By: Megan Gray
This essay is in response to the Carnegie Council for Ethics in International Affairs video clip “When to Begin Genocide Prevention.”
In the Carnegie Council video, “When to Begin Genocide Prevention,” led by Tibi Galis from the Auschwitz Institute for Peace and Reconciliation, Galis discusses the process and end goals of seeking to prevent genocide today, in relation to its origins in Nazi Germany. He begins by stating that “genocide is not only the moment when people are killed; it’s also the moment, if we take, for example, the Holocaust, when people had to wear a star to identify them as being Jewish. That has already set in place the dynamics that were necessary for achieving the killing at a later stage.” Galis expresses that both the process and end goal of understanding and achieving the prevention of genocide are equally important, and that if the end goal is to stop the mass killings, it will not simply come from preparing and taking action once the killings have begun.
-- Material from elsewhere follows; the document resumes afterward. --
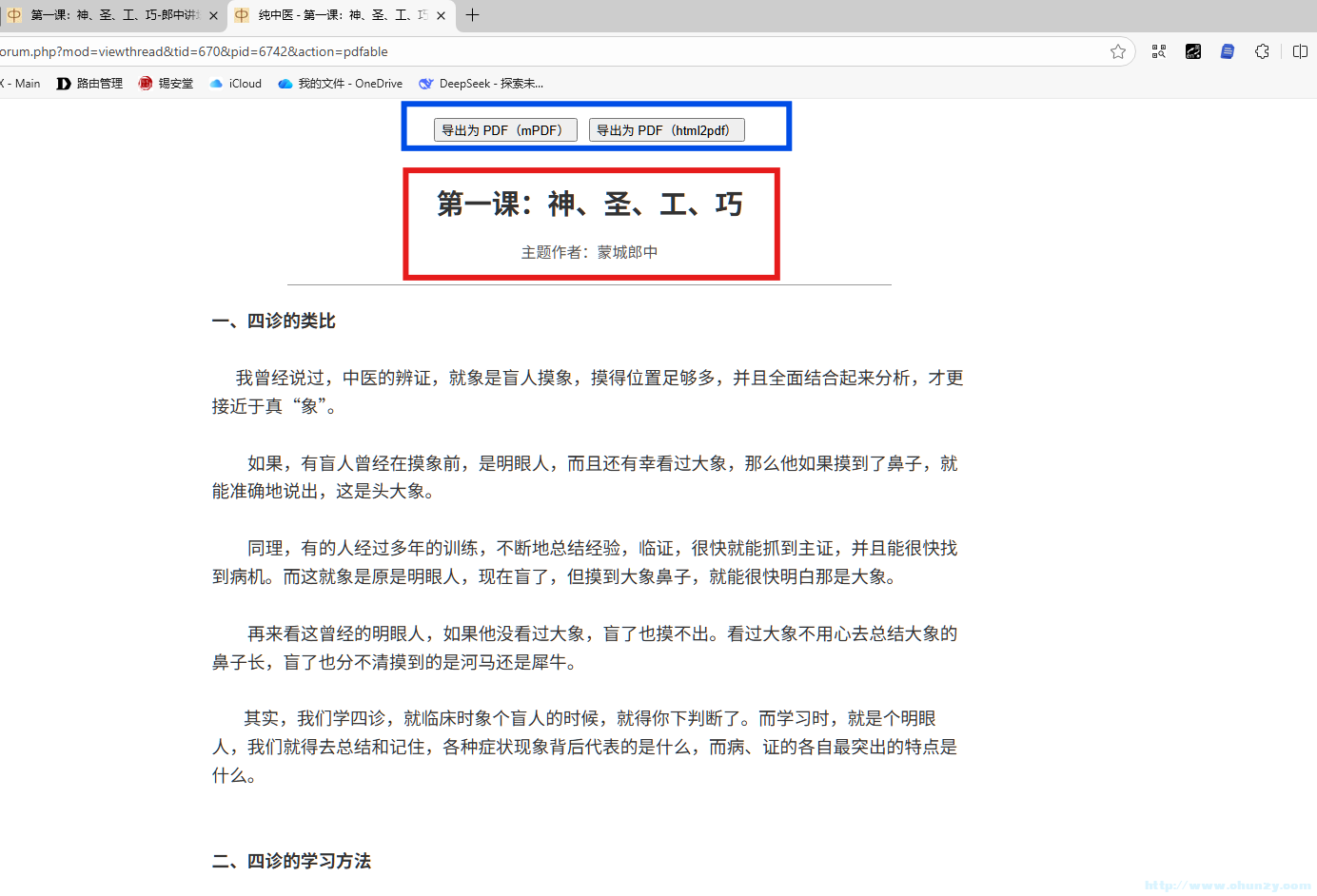Switch to the 第一课 郎中讲 tab
The height and width of the screenshot is (896, 1317).
point(105,15)
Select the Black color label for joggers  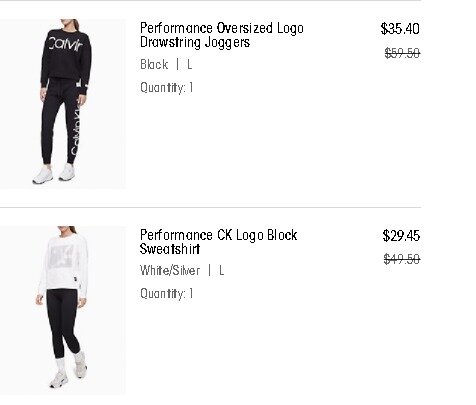(154, 64)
He emphasizes that preventative action needs must take place before the issue arises in order to prevent tragedies such as genocide from starting in the first place.
As Galis continues to discuss this notion, he brings into the bigger picture the comparison of the U.S. military to that of genocide prevention. He gives us the example of instances in which the military has been sent on missions to end violence in other parts of the world once killing has begun.